Même si la plupart des données sont encourageantes, certains faits demeurent inquiétants. Le taux de prématurité est plus élevé qu’en 1980. La violence, qui exacerbe le stress maternel et nuit à l’attachement mère-enfant, concerne malheureusement plus d’une maman québécoise sur dix.[2]
En ayant un contact avec la famille dès la conception, en offrant un suivi personnalisé et en améliorant les conditions de vie des femmes enceintes issues de milieux défavorisés, on peut avoir un impact majeur sur l’avenir de chaque enfant.

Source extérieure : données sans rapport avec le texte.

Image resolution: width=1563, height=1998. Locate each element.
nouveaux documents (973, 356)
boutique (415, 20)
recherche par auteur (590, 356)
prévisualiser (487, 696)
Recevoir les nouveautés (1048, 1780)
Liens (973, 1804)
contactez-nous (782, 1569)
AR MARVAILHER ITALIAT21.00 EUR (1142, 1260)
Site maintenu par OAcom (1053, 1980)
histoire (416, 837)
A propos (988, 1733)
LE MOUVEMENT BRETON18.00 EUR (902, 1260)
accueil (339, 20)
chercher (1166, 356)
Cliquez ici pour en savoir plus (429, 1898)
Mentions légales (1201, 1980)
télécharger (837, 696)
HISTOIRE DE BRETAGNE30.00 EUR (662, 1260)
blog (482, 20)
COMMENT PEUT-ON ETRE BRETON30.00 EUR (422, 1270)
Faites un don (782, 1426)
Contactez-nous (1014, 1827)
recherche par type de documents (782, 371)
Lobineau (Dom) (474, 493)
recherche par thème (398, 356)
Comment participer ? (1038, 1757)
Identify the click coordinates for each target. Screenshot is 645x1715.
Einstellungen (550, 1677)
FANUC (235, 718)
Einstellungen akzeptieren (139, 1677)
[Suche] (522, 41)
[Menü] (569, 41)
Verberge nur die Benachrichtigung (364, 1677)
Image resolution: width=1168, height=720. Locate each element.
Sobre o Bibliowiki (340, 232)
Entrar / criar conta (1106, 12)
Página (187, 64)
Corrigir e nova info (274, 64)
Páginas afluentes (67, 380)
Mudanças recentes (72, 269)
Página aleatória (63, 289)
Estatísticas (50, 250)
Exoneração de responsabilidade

La maladie mentale, impossible à prédire
À ce jour, l’étude de Patel et Yash ne permet pas de prédire l’apparition d’une maladie mentale avec certitude, et encore moins d’identifier quel trouble psychiatrique pourrait se manifester. En revanche, on sait désormais que le passage dans l’utérus est une période charnière qui façonne le cortex cérébral, et qu’un développement inhabituel du cerveau pourrait mener à des problèmes de santé mentale.
Pour aller plus loin
Lire les conclusions de l’étude Virtual Ontogeny of Cortical Growth Preceding Mental Illness dans Biological Psychiatry (en anglais)
Consulter les articles parus au sujet de l'étude dans La Presse et sur le site de l'Université de Montréal
Parcourir notre Portrait 2021 - Comment se portent les tout-petits au Québec ?
Par Geneviève Gignac
[1] Portrait 2021, Observatoire des tout-petits, page 28.
[2] En 2018, 10,9% des mères biologiques d’enfants de 6 mois à 5 ans auraient été victimes de violence conjugale entre la grossesse et la première année de vie de leur bébé (Portrait 2021, Observatoire des tout-petits, page 24).